I was scrolling through my Twitter feed and saw a slide about “What Doesn’t Motivate?” posted from a presentation given by Rick Wormeli. The last bullet point on the slide struck a chord: “Students spending the majority of their day working on their weak areas, being reminded of their deficiencies.” As an educational psychologist and former special education teacher, this is a practice I have fought against my entire career. With the added emphasis on standardized testing, this soul-crushing practice has become even more common. Is it any wonder that many of these students are depressed and disenfranchised? Does this practice anger anyone else as much as it does me? There has to be a better way. (http://www.amle.org/BrowsebyTopic/WhatsNew/WNDet/TabId/270/ArtMID/888/ArticleID/372/Perseverance-and-Grit.aspx)
There are no easy solutions to providing needed support to struggling students while not simultaneously killing their love of learning, but there are better ones. Educational researchers have extensively studied how students learn best. Unfortunately, many of the best techniques we know of are now primarily used with students identified as gifted. I was enrolled in these gifted programs in school and remember that time as being highly motivating and enjoyable. Herein lies my frustration. If these are the best teaching practices we know of, why are they not used with all of our students?
I am known to say that I teach all of my students as they are gifted with learning differences. While this is meant to be somewhat facetious, it is based in my truth. I am a constructivist at heart and believe that all students can be successful in a classroom designed with them in mind. To that end, I’ve always incorporated techniques recommended for teaching gifted learners. In an article on teaching gifted children written by Carol Ann Tomlinson in 1997, she states, “What it takes to teach gifted learners well is actually a little common sense. It begins with the premise that each child should come to school to stretch and grow daily. It includes the expectation that the measure of progress and growth is competition with oneself rather than competition against others. It resides in the notion that educators understand key concepts, principles and skills of subject domains, and present those in ways that cause highly able students to wonder and grasp, and extend their reach. And it envisions schooling as an escalator on which students continually progress, rather than a series of stairs, with landings on which advanced learners consistently wait.” In short—a student-centered classroom that addresses individual needs. Why is this not what we want and demand for all students?
This leads me closer to solving the issue I posed in previous posts–developing a “just right” Goldilocks class for my students and myself. I’m going to continue to develop and provide more Project Based Learning and Genius Hour experiences. This will not only address the standards I want to teach, but it will do so in the manner I want to teach. Since I believe all of my students possess their own gifts and that all of them need motivating learning experiences, I’m looking forward to exploring how to make all the puzzle pieces fit.

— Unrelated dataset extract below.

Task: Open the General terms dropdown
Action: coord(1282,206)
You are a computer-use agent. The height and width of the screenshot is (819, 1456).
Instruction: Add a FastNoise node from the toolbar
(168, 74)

So here’s what I’m thinking, now that I’m finally able to read your post – I need to TELL MY STUDENTS what I expect of our classroom – just as Carol Ann Tomlinson has said. I need to tell them that “each child should come to school to stretch and grow daily,” and “the measure of progress and growth is competition with oneself rather than competition against others,” and that I hope to “present [my subject] in ways that cause [all] students to wonder and grasp, and extend their reach…” Now I need to take a good picture and have these words over that picture… THANK YOU, Cheryl, for sharing your learning with us.